In a response to my previous post, Professor Timothy Waters, asks why it is that US attacks on non-State actors in Pakistan would not be acts of war against Pakistan. In this post, I attempt to answer that question. First, we can’t impute al Qaeda or Taliban attacks on our soldiers, which are continuous and well-known, to Pakistan merely because Pakistan is incapable of policing its territory. Pakistan would have “state responsibility” (but not “imputation” or “attribution” [see Nicaragua v. U.S., 1986 I.C.J.]) – so Pakistan could be subject to sanctions not involving the use of armed force if Pakistan financed or even tolerated such attacks (according to the 1970 UN General Assembly Dec. Principles of International Law, etc., and Nicaragua v. U.S., 1986 I.C.J.) unless Pakistan had effective control over al Qaeda or Taliban operations or later adopted them as its own (U.S. v. Iran, 1980 I.C.J.) – none of which has happened to my knowledge. I suppose we agree on this.

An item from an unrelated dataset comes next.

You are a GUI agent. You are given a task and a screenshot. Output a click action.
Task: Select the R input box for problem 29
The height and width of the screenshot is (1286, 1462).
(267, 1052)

Second, Professor Waters asks whether by merely using selective armed force in foreign state territory that is in response to ongoing armed attacks emanating from such territory engaged in or directed by non-state actors (triggering necessity as well as Article 51 self-defense) the U.S. has engaged in an armed attack on the state as such. I understand from general patterns of practice and general patterns of opinio juris (obviously a few states and a few textwriters disagree) relevant to customary international law as well as a proper interpretation of Article 51 of the U.N. Charter that such selective responsive targetings are not an attack of the state as such and that such targetings do not trigger application of the laws of war applicable to an international armed conflict unless the non-state actor being targeted is a “belligerent” (under international law, triggering appllication of all of the customary laws of war vis a vis the armed conflict between the U.S. and such “belligerent” — perhaps still today, the Taliban [clearly the Taliban was at least a "belligerent" when the U.S. used armed force on Oct. 7, 2001 against the Taliban, and it had already been at least a "belligerent" during the war with the Northern Alliance before we went in]). Read the rest of this entry…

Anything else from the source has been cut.